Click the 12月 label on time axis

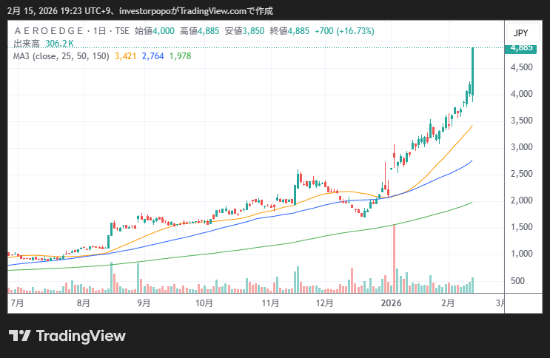tap(324, 303)
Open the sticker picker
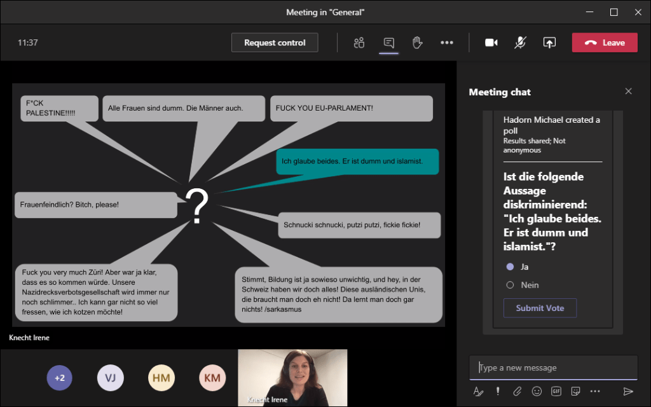The height and width of the screenshot is (407, 651). 575,391
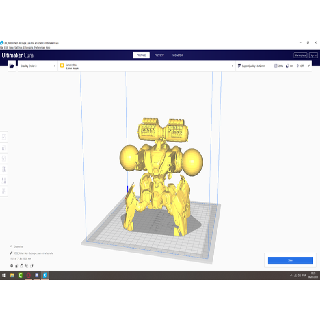Open the Marketplace button

coord(300,55)
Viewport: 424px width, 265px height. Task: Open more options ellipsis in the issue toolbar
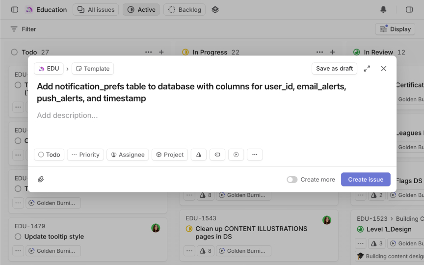point(255,155)
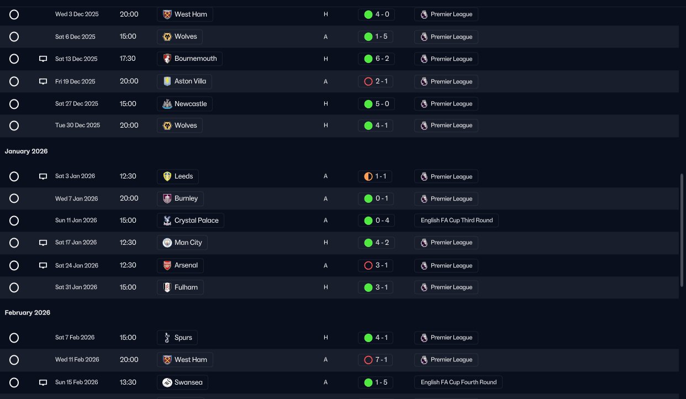Image resolution: width=686 pixels, height=399 pixels.
Task: Select the radio circle for the Newcastle match
Action: 14,104
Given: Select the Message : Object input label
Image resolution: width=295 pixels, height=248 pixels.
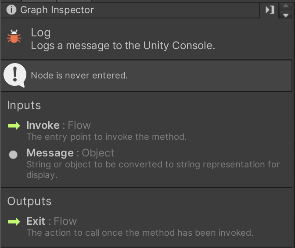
☆ ☆ ☆ ☆
*THE TASK*: Only the pictures are to be excluded; all other parts of the records above are to be given exactly.

*ANSWER FOR THE TASK*:
Click the 12月 label on time axis

tap(324, 303)
Open the sticker picker
The height and width of the screenshot is (407, 651). 575,391
Open the Marketplace button

coord(300,55)
Viewport: 424px width, 265px height. Task: Open more options ellipsis in the issue toolbar
point(255,155)
Image resolution: width=686 pixels, height=399 pixels.
Task: Select the radio circle for the Newcastle match
Action: 14,104
Given: Select the Message : Object input label
Image resolution: width=295 pixels, height=248 pixels.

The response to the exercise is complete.